### Text passage

Roberts defended Strom Thurmond’s 1948 Dixiecrat run for the presidency, and claimed whites are being marginalized in their own country. Not surprisingly, he has belittled the Supreme Court’s Brown v. the Board of Education decision, which he states “strikes at the heart of democracy.” Indeed, he claims America was well on its way to desegregation without the decision, as proven by…federal documents of the Truman administration. Presumably the federalized National Guard troops stationed in Little Rock and Birmingham were part of Eisenhower and Kennedy’s police state designs.

Roberts also shows antipathy for the first Republican president. Roberts declares there is much evidence that Abraham Lincoln “invaded” the South “in order to hold on to the tariff revenues with which to subsidize Northern industry and build an American Empire.” Seemingly, for Roberts as so many others, our nation’s greatest president is a villain, just like the present one.

######
### Recorded information

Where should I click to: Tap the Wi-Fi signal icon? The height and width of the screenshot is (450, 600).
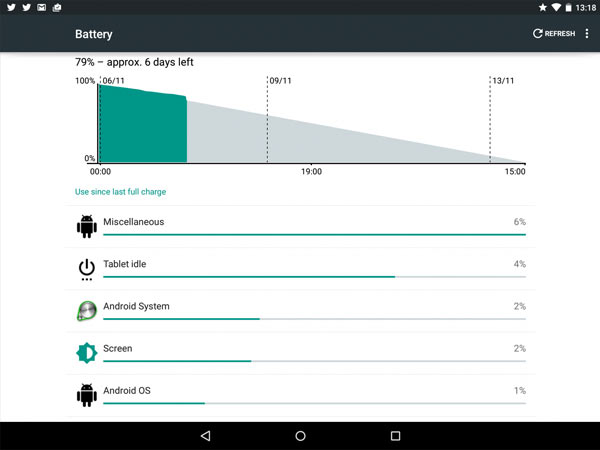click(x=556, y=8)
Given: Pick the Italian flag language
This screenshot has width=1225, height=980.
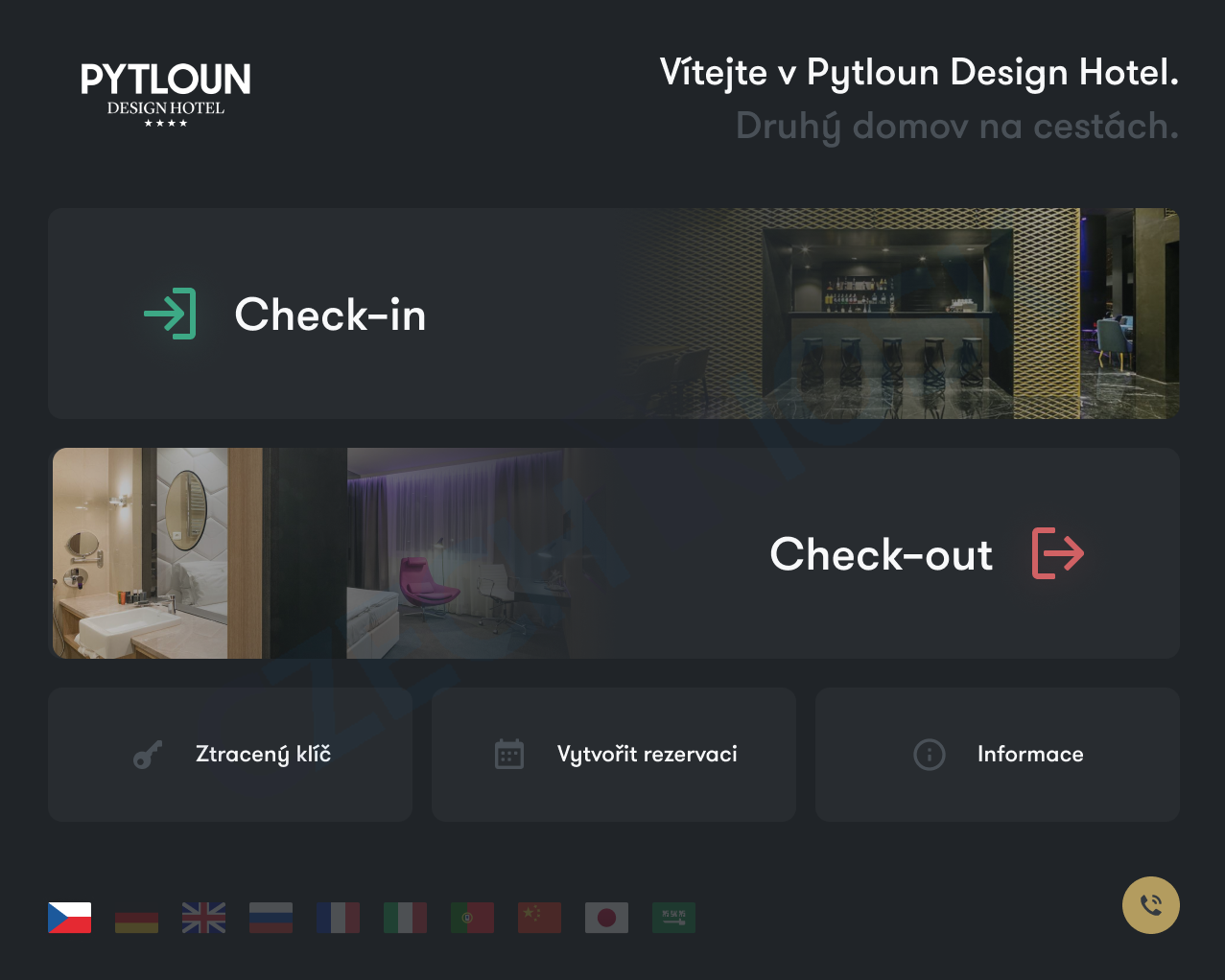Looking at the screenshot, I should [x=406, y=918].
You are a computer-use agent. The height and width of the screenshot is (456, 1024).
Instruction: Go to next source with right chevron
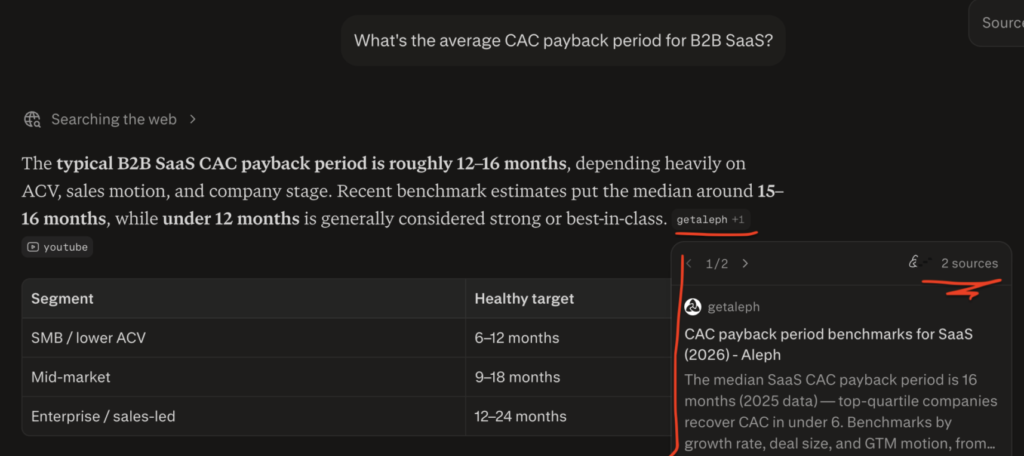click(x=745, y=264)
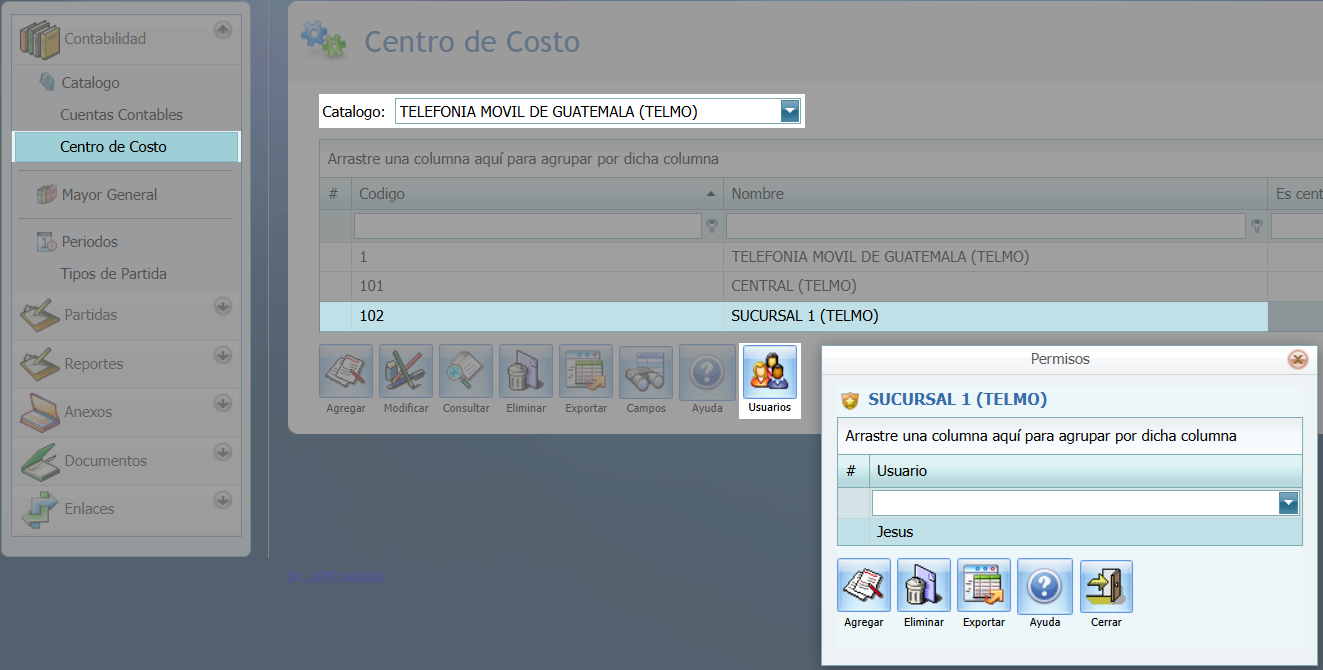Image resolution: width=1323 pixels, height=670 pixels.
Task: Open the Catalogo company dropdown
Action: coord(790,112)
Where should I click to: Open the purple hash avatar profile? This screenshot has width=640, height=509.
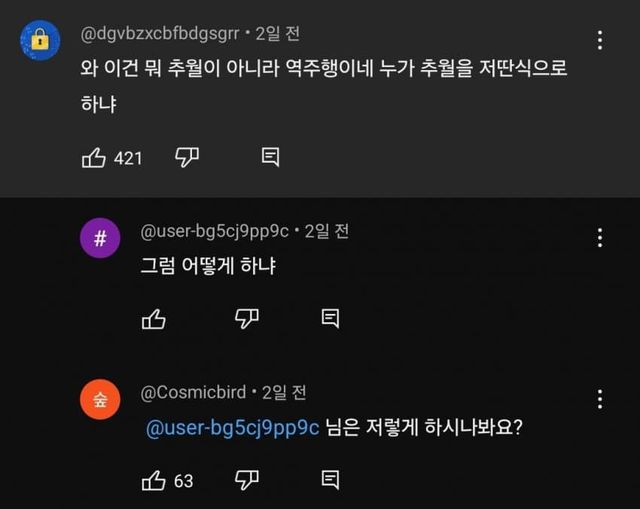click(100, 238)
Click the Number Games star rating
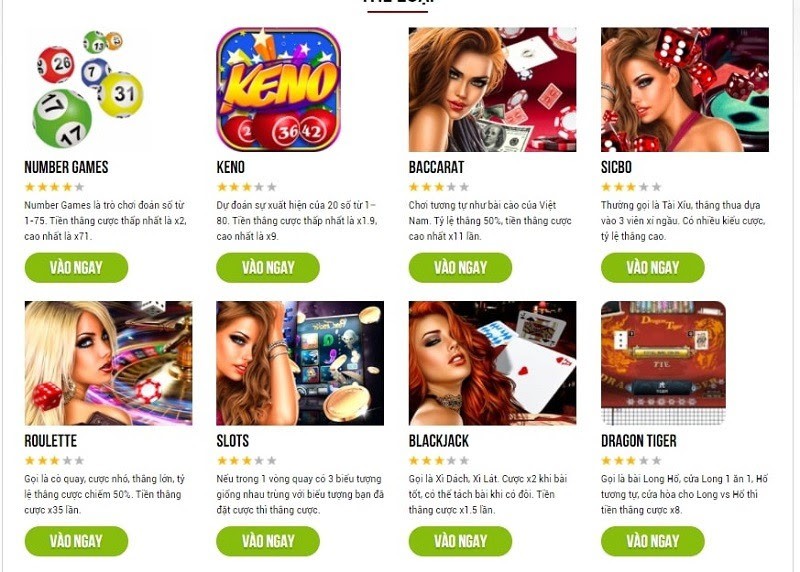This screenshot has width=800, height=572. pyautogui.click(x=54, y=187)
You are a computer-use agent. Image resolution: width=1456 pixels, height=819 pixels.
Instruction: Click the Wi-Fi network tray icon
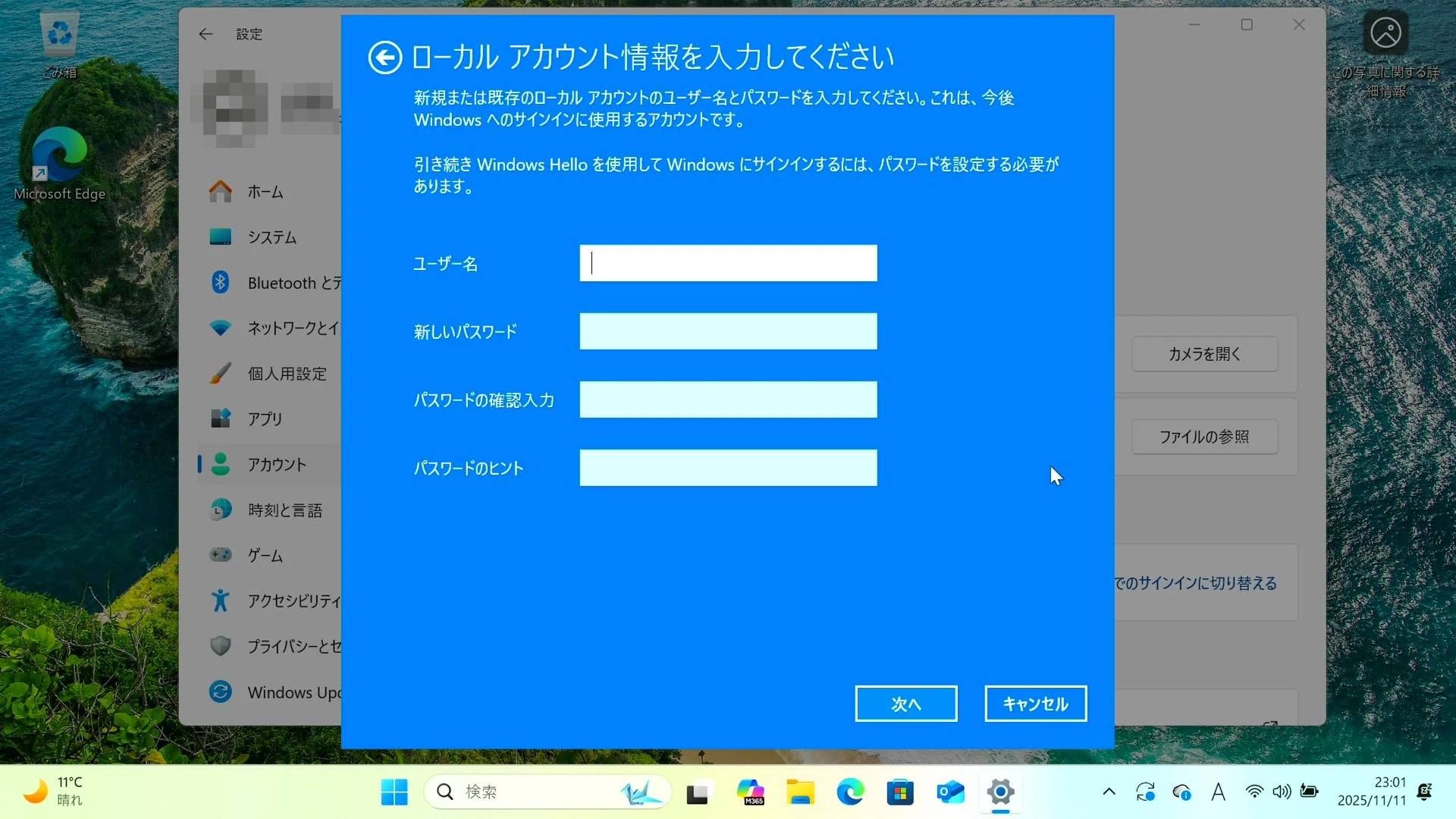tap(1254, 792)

######

▸ **The exercise**: Reproduce the part of the passage on Roberts's views starting with "Roberts defended Strom" and going on through "police state designs.".

▸ **Task result**:
Roberts defended Strom Thurmond’s 1948 Dixiecrat run for the presidency, and claimed whites are being marginalized in their own country. Not surprisingly, he has belittled the Supreme Court’s Brown v. the Board of Education decision, which he states “strikes at the heart of democracy.” Indeed, he claims America was well on its way to desegregation without the decision, as proven by…federal documents of the Truman administration. Presumably the federalized National Guard troops stationed in Little Rock and Birmingham were part of Eisenhower and Kennedy’s police state designs.